> Dataset content:
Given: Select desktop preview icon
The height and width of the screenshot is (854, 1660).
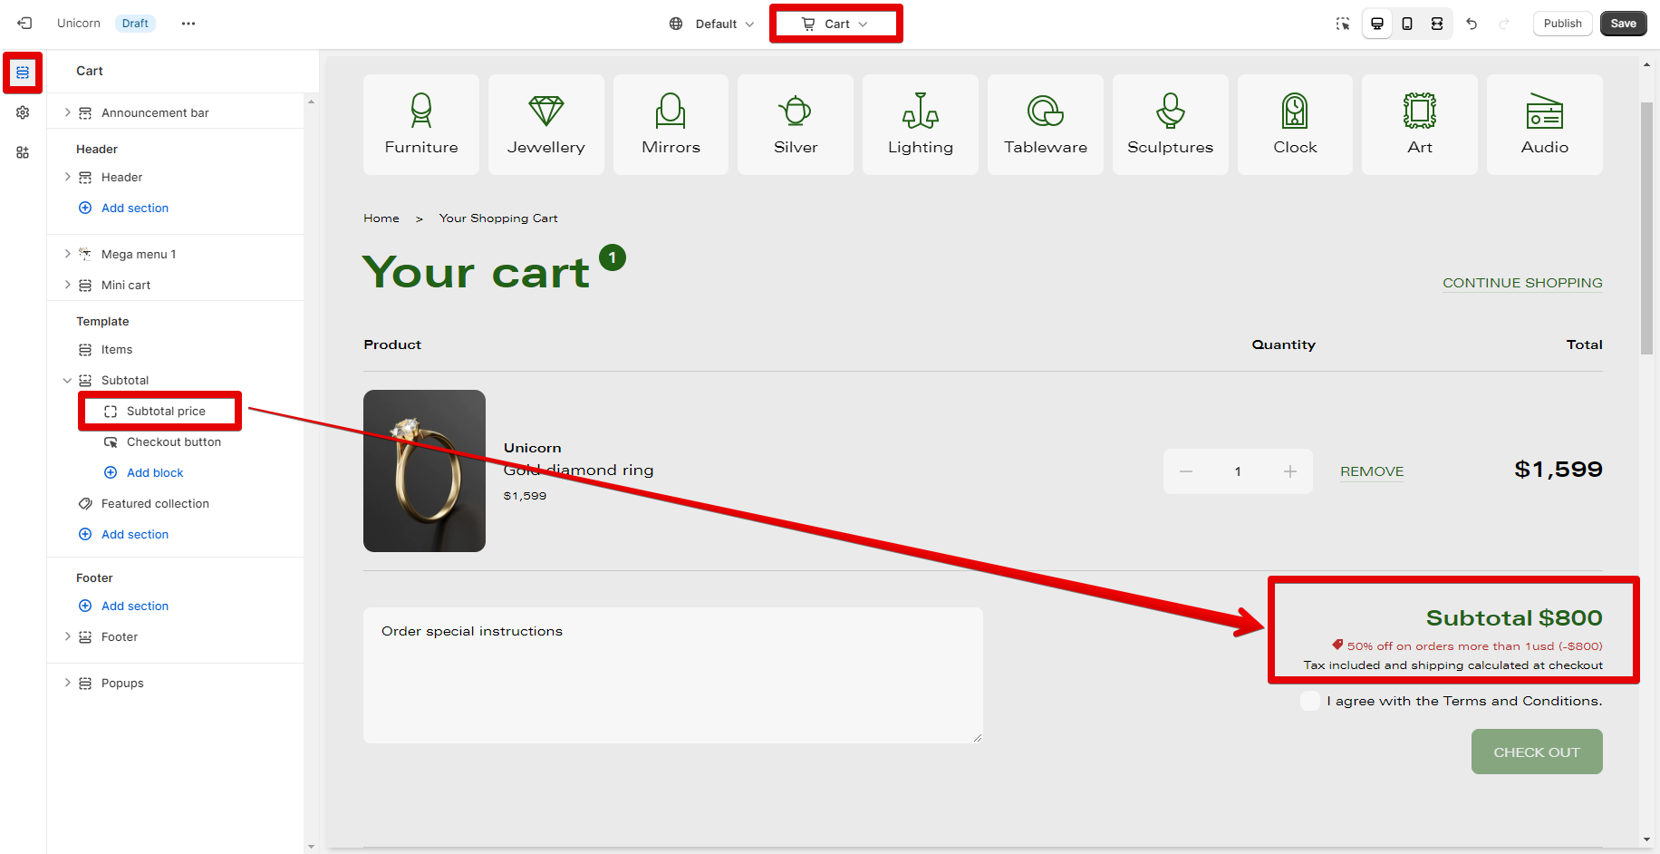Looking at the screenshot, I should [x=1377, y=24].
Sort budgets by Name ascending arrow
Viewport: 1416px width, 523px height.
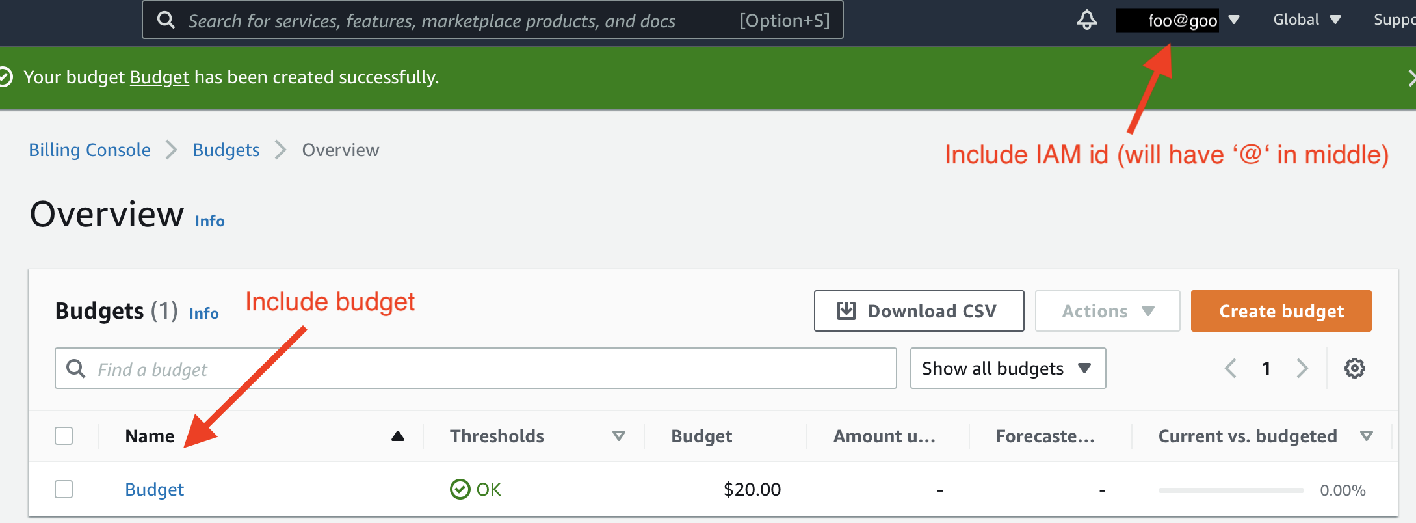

> Required work: Transcribe exactly, and only, the lines from the line with "The height and" through the last line of the records, inclusive; the pictures do not belong in the copy.

> Exercise output:
The height and width of the screenshot is (854, 1660).
Looking at the screenshot, I should [x=1377, y=24].
Sort budgets by Name ascending arrow
Viewport: 1416px width, 523px height.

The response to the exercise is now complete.